(Dataset entries)
----

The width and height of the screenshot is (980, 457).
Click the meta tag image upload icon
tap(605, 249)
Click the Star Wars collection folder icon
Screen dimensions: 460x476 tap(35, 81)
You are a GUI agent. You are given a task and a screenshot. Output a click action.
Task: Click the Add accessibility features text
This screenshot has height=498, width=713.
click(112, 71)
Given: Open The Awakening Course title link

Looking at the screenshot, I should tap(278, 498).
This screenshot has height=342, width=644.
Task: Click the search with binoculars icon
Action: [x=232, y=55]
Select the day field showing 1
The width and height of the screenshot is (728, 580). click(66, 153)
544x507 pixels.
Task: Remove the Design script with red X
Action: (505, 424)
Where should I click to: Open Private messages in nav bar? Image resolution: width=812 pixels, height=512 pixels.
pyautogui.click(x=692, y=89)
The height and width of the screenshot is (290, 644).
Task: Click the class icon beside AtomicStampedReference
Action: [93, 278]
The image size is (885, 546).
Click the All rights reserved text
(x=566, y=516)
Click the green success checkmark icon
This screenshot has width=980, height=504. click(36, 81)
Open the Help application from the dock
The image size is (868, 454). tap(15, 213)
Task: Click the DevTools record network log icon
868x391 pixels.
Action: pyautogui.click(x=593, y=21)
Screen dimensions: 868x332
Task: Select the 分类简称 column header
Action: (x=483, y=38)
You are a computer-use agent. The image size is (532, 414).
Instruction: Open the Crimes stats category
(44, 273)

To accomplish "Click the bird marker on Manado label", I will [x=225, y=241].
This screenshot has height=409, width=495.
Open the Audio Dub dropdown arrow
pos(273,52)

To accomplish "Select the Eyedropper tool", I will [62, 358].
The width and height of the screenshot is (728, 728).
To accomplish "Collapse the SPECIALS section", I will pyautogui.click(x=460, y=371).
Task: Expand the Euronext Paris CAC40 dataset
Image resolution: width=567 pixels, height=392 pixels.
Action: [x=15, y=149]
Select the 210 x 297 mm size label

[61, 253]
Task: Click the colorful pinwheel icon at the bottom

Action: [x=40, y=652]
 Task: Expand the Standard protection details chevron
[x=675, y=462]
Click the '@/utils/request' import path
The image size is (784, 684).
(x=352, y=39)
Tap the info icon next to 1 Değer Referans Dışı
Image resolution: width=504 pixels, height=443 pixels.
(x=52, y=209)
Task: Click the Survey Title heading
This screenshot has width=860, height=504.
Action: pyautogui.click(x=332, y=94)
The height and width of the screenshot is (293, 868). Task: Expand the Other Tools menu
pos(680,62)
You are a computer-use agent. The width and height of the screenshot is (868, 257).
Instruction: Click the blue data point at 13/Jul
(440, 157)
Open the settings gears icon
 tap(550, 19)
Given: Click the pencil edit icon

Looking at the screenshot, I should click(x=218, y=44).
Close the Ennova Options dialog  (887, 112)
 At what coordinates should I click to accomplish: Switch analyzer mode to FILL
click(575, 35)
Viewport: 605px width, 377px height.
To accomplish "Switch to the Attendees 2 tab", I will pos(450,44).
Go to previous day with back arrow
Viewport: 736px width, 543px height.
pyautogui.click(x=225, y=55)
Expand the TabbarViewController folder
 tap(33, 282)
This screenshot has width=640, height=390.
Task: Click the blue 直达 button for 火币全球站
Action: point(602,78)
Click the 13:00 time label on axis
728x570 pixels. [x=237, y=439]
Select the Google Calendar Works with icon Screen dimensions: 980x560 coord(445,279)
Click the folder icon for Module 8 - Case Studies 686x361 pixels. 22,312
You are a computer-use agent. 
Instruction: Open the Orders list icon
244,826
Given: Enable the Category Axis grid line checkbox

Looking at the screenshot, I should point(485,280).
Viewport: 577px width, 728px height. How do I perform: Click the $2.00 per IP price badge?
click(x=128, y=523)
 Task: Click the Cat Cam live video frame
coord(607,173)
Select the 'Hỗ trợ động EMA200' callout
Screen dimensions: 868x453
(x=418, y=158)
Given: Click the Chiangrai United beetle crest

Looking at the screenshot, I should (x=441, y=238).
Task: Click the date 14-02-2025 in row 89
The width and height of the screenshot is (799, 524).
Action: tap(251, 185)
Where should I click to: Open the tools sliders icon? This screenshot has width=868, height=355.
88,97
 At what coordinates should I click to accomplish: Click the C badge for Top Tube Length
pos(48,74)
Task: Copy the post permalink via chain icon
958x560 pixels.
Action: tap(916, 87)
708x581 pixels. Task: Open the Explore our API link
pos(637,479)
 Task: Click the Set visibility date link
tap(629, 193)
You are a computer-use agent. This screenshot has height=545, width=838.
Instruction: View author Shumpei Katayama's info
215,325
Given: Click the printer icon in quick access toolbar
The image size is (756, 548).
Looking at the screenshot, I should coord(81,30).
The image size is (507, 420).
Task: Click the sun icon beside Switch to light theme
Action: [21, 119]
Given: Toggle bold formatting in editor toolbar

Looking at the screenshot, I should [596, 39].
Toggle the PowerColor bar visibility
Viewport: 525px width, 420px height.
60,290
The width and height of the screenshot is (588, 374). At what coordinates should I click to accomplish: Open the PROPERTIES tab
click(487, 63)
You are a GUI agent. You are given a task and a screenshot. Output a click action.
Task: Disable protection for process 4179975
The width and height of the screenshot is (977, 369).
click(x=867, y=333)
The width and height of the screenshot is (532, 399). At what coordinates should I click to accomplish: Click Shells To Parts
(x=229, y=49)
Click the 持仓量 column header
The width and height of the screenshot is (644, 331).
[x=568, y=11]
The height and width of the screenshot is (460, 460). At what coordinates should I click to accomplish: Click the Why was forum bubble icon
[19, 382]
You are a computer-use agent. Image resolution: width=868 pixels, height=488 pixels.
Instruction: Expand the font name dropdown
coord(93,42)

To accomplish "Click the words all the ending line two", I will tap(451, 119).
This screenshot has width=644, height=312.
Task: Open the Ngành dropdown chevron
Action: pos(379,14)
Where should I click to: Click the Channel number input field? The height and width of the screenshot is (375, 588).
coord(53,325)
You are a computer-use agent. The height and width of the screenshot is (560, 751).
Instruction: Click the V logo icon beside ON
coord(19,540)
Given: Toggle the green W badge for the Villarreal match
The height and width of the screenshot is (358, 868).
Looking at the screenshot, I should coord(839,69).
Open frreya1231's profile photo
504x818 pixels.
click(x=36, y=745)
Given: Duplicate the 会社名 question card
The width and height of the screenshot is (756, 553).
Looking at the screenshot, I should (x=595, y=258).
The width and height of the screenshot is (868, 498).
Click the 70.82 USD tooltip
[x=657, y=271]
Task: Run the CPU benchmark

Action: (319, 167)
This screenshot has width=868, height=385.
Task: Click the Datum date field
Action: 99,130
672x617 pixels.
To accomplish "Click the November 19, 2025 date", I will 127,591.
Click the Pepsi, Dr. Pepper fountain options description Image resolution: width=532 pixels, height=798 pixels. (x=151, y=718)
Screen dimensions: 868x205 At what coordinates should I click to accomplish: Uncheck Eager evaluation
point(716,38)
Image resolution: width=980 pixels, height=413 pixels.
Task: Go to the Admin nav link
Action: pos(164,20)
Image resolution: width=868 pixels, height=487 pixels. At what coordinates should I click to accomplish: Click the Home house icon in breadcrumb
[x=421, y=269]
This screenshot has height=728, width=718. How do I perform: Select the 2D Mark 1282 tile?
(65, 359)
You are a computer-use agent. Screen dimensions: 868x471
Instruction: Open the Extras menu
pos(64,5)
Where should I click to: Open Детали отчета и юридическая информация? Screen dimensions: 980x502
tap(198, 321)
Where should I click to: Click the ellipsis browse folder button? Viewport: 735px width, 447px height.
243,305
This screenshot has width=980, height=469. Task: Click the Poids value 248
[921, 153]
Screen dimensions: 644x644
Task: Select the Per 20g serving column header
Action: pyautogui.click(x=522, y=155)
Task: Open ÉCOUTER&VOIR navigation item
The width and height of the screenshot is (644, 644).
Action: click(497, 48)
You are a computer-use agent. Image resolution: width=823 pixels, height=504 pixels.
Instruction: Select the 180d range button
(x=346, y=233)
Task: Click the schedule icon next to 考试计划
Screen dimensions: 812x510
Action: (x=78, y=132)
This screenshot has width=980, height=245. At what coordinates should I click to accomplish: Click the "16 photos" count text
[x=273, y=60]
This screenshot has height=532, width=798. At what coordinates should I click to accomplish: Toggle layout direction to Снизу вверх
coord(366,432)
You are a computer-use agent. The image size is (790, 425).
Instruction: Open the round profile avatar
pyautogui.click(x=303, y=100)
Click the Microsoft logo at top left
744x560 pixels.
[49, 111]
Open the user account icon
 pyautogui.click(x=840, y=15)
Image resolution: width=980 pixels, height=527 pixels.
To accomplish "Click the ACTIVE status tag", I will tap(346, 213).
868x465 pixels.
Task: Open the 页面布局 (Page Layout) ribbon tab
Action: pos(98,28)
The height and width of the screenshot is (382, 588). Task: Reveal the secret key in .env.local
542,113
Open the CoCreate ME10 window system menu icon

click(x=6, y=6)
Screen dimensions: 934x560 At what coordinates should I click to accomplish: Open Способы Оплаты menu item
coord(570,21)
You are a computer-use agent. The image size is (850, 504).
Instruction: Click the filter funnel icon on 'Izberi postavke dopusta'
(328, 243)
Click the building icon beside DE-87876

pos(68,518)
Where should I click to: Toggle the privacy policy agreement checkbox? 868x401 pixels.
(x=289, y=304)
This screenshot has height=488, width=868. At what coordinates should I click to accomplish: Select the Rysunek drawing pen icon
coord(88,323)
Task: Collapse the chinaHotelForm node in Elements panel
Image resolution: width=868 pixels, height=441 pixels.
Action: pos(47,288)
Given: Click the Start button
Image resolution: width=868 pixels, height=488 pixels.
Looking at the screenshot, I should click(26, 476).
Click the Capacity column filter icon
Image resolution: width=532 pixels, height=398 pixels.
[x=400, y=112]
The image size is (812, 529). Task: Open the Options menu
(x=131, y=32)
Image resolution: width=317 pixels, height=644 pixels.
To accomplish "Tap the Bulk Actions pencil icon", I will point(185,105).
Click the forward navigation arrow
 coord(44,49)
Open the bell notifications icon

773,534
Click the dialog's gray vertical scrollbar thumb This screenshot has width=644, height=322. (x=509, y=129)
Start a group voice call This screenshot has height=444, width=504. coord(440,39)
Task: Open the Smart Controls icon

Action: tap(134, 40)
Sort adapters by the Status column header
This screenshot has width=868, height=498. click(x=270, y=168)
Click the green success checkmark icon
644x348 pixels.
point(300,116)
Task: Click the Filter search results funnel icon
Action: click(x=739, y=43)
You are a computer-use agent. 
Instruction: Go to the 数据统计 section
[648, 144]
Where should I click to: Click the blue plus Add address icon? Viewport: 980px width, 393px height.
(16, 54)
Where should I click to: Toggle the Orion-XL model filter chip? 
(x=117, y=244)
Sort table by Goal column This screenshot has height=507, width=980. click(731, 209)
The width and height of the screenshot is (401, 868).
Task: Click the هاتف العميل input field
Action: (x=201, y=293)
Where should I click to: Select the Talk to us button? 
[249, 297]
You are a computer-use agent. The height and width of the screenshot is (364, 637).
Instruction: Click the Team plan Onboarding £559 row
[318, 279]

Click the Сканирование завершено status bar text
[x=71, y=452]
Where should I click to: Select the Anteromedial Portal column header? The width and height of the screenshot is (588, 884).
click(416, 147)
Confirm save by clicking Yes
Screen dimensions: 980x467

----

- **Problem description**
Return, with no change at all, every line in the entries above from the line containing "Image resolution: width=567" through the line containing "You are a computer-use agent. The width".

- **Your response**
Image resolution: width=567 pixels, height=392 pixels.
Action: [x=15, y=149]
Select the 210 x 297 mm size label

[61, 253]
Task: Click the colorful pinwheel icon at the bottom

Action: [x=40, y=652]
 Task: Expand the Standard protection details chevron
[x=675, y=462]
Click the '@/utils/request' import path
The image size is (784, 684).
(x=352, y=39)
Tap the info icon next to 1 Değer Referans Dışı
Image resolution: width=504 pixels, height=443 pixels.
(x=52, y=209)
Task: Click the Survey Title heading
This screenshot has width=860, height=504.
Action: pyautogui.click(x=332, y=94)
The height and width of the screenshot is (293, 868). Task: Expand the Other Tools menu
pos(680,62)
You are a computer-use agent. The width and height of the screenshot is (868, 257).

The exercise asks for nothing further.